++++ TASK MATERIAL ++++
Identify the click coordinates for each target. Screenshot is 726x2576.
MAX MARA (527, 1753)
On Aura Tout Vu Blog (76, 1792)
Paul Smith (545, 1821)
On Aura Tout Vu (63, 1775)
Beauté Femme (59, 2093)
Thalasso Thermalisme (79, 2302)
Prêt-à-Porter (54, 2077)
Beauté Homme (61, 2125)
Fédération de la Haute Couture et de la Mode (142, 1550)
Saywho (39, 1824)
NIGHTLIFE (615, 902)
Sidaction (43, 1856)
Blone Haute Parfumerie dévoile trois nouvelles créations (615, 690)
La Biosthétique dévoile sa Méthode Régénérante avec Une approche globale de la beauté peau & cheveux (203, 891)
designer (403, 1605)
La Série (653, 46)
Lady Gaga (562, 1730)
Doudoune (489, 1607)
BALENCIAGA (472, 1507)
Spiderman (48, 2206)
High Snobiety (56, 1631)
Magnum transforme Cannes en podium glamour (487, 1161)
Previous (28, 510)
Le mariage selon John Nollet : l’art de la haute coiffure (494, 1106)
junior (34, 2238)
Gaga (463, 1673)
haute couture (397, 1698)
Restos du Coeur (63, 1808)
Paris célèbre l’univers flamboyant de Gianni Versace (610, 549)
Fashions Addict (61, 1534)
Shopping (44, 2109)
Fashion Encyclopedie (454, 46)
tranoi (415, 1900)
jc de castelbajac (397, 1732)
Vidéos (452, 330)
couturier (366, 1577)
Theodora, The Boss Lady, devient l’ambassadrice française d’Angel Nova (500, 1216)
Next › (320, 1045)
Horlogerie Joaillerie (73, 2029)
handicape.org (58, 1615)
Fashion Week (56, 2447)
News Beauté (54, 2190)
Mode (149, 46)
++++
EXERCISE
Lines from the top of the entries through the line with "Previous (28, 510)" are to be transcribed exactly, and nothing more.

EXPECTED ANSWER
Identify the click coordinates for each target. Screenshot is 726x2576.
MAX MARA (527, 1753)
On Aura Tout Vu Blog (76, 1792)
Paul Smith (545, 1821)
On Aura Tout Vu (63, 1775)
Beauté Femme (59, 2093)
Thalasso Thermalisme (79, 2302)
Prêt-à-Porter (54, 2077)
Beauté Homme (61, 2125)
Fédération de la Haute Couture et de la Mode (142, 1550)
Saywho (39, 1824)
NIGHTLIFE (615, 902)
Sidaction (43, 1856)
Blone Haute Parfumerie dévoile trois nouvelles créations (615, 690)
La Biosthétique dévoile sa Méthode Régénérante avec Une approche globale de la beauté peau & cheveux (203, 891)
designer (403, 1605)
La Série (653, 46)
Lady Gaga (562, 1730)
Doudoune (489, 1607)
BALENCIAGA (472, 1507)
Spiderman (48, 2206)
High Snobiety (56, 1631)
Magnum transforme Cannes en podium glamour (487, 1161)
Previous (28, 510)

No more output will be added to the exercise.